Os americanos de uma certa idade vão se lembrar do incisivo aforismo de Douglas MacArthur: "Não existe substituto para a vitória." O comentário capta um elemento essencial da tradição militar americana. Quando os EUA vão à guerra, lutam para vencer, para impor sua vontade ao inimigo. Sacrificar soldados por algo menor - como MacArthur acusou ter sido o caso na Coréia e mais tarde, inequivocamente, tornou-se o caso no Vietnã - cheira a algo não-americano. Mas, entre as várias declarações oficiais que vêm sendo emitidas para explicar os eventos no Iraque, menções a uma vitória estiveram notavelmente ausentes. Tacitamente, o governo Bush praticamente abriu mão de qualquer expectativa de derrotar o inimigo com o qual trava uma guerra.

Nos primeiros dias da insurgência, o general Ricardo Sanchez prometeu usar "o poder de combate que for necessário para vencer", exibindo toda a belicosidade de George Patton ou Norman Schwarzkopf. "É isso que os EUA esperam de mim", declarou Sanchez em dezembro de 2003. "E é isso que vou fazer." Os comandantes não mais fazem tais promessas ousadas, nem as altas autoridades civis de Washington.

Realmente, hoje o objetivo do governo Bush não é vencer, mas livrar-se da responsabilidade de travar uma guerra que começou e não consegue terminar. O debate nos círculos de segurança nacional concentra-se não em adotar táticas e tecnologias capazes de vencer a guerra, mas em como sair dessa situação antes que as forças dos EUA, já muito sacrificadas, sofram um dano irreparável.
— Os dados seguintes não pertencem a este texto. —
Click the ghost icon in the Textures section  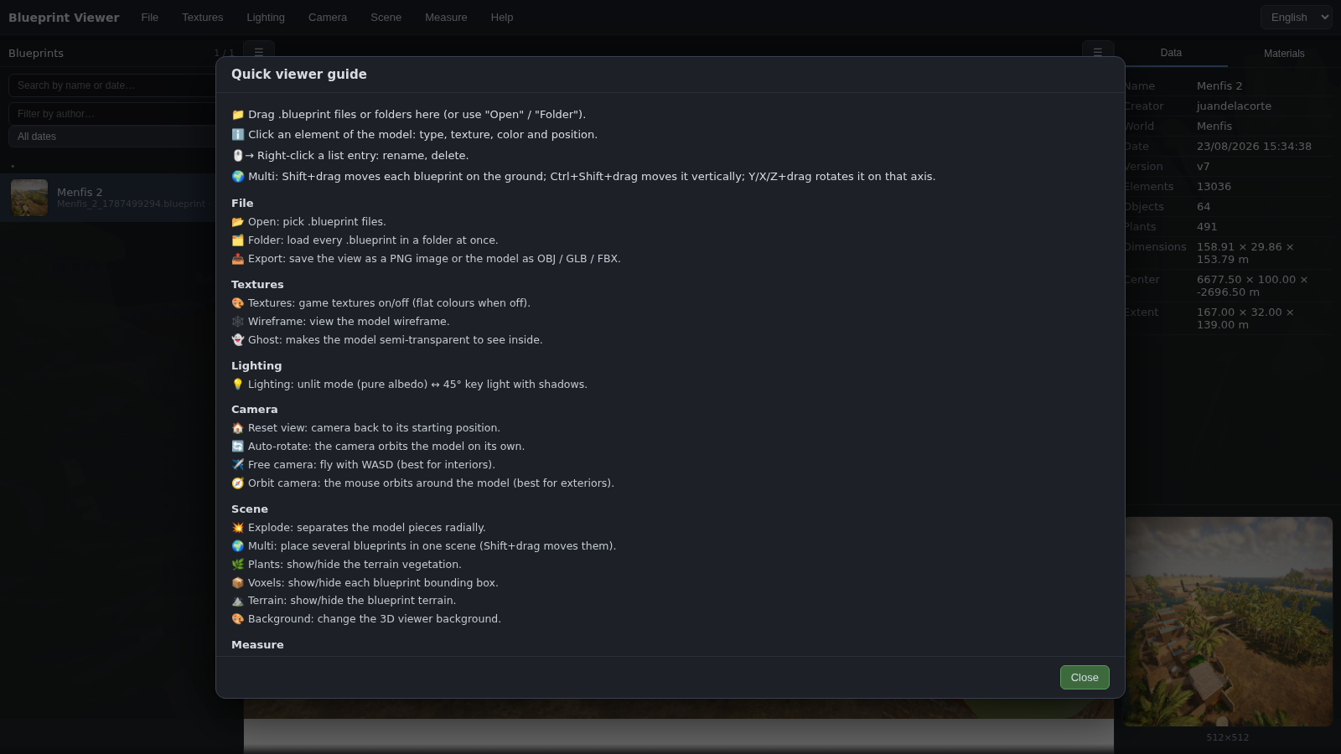(238, 340)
Os otimistas estão apostando no programa de treinamento curto e intensivo para criar uma nova força de segurança no Iraque que permita aos EUA, em mais ou menos um ano, começar a reduzir seu contingente. Os pessimistas têm suas dúvidas. Mas praticamente ninguém prevê que os EUA estejam nem remotamente perto de esmagar a insurgência ou de obter a vitória decisiva prometida em março de 2003 pelos defensores da guerra.

O conflito assumiu um rumo inesperado - o que tem ocorrido com as guerras através da história. Como conseqüência, hoje uma força inimiga de baixa tecnologia e cerca de 10 mil combatentes mantém numa sinuca o establishment militar mais poderoso do mundo. É certo que o adversário não consegue derrotar militarmente as forças americanas. Mas os EUA também não podem derrotá-lo. Em resumo, os soldados americanos hoje não estão mais lutando para vencer, mas simplesmente para ganhar tempo - esse se tornou o substituto do governo Bush para a vitória. Pior ainda, numa guerra como a do Iraque, a tendência é que o tempo trabalhe em favor do outro lado.
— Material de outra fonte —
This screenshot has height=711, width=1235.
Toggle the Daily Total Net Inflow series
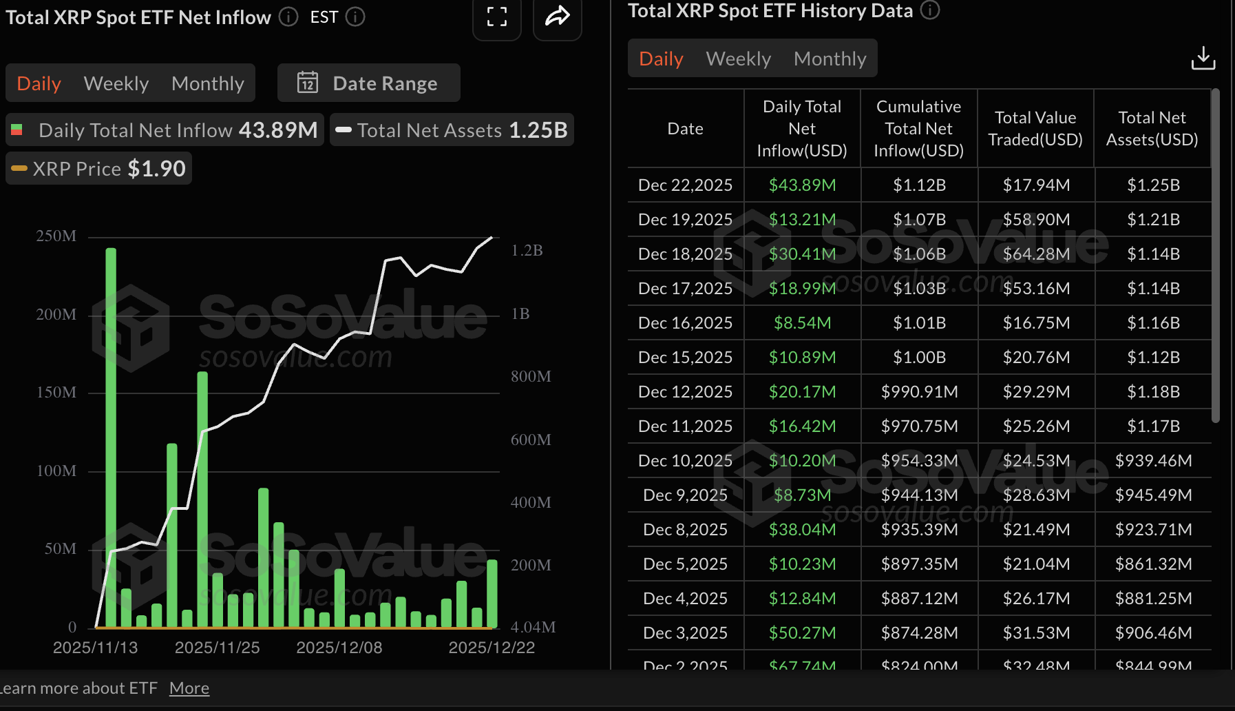(165, 130)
Não se sabe se esta realidade já foi plenamente absorvida pela maioria do povo americano. Sem dúvida, Bush espera que os cidadãos continuem cochilando. É melhor falar sobre a reforma da previdência social e proibir o casamento homossexual do que chamar atenção para o fato de que os EUA estão gastando bilhões de dólares por mês e perdendo em média dois soldados por dia - e isso não para triunfar, mas sim para prolongar o impasse.

A idéia, promovida em 2003, de que, com o uso agressivo de seu poderio militar, os EUA teriam condições de cimentar sua predominância global e transformar o mundo islâmico foi uma ilusão perigosa. E continua sendo uma ilusão.